Wilhelm Stratmann erinnert sich besonders gerne an die Silvesternächte auf der Steinernen Brücke in Regensburg. Dort rutschte der Student der Geschichte und Volkskunde mit hunderten von Kommilitonen im Freien "zitternd aber glücklich" ins neue Jahr. Aber auch das Millennium-Silvester vor neun Jahren hat es dem Leiter von Schloss Rheydt angetan: Erlesen nicht nur Menü und französische Weine, sondern auch der Blick von der Burg Reichenhall. "Dieses Jahr werde ich mit meiner Frau kurzentschlossen etwas unternehmen- vielleicht ein Abstecher nach Köln auf die Severinsbrücke", so der 51-Jährige.
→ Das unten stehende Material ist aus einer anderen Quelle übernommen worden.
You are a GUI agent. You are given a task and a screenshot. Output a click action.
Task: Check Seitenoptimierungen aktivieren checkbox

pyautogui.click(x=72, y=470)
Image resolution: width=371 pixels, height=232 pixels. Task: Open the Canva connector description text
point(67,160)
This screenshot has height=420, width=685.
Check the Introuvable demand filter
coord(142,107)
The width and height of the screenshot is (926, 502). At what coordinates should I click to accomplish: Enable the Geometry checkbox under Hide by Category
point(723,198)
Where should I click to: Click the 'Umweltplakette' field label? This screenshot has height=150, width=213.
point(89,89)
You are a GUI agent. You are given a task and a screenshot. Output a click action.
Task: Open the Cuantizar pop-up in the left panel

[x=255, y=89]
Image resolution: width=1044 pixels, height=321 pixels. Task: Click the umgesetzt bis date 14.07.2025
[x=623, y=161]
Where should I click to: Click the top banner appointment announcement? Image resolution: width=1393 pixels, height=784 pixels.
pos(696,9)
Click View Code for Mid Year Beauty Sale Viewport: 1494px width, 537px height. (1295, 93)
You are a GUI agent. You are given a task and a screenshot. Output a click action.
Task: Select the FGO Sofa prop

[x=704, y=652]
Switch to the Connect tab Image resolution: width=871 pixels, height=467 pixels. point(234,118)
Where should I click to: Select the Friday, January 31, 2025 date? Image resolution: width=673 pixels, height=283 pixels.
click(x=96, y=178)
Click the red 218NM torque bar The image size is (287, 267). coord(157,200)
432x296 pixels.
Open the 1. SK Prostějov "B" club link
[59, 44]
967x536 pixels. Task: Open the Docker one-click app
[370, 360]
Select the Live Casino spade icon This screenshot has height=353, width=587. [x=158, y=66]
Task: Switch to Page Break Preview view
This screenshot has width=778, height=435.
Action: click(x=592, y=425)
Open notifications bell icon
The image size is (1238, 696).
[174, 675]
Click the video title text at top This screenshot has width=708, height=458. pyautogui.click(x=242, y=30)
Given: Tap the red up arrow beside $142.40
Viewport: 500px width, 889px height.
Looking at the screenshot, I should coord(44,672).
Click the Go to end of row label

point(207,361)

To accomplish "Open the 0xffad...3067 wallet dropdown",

"Ich bin nicht so ein großer Feuerwerker", sagt der Tönisberger Hardy Prill. Da die beiden erwachsenen Söhne aus dem Haus sind, feiert er ruhig und traditionell mit seiner Frau Marlies: Lecker essen gehen bei La Piazza, zu Hause ein Fläschen Sekt köpfen, das Jahr Revue passieren lassen. "Der Fernseher bleibt aber aus", versichert der 54-Jährige. Da man dieses Silvester-Ritual im Grunde seit 29 Jahren pflege, könne der Bergbauarbeiter vom Wartsberg gar nicht sagen, welches Fest für ihn das schönste gewesen ist.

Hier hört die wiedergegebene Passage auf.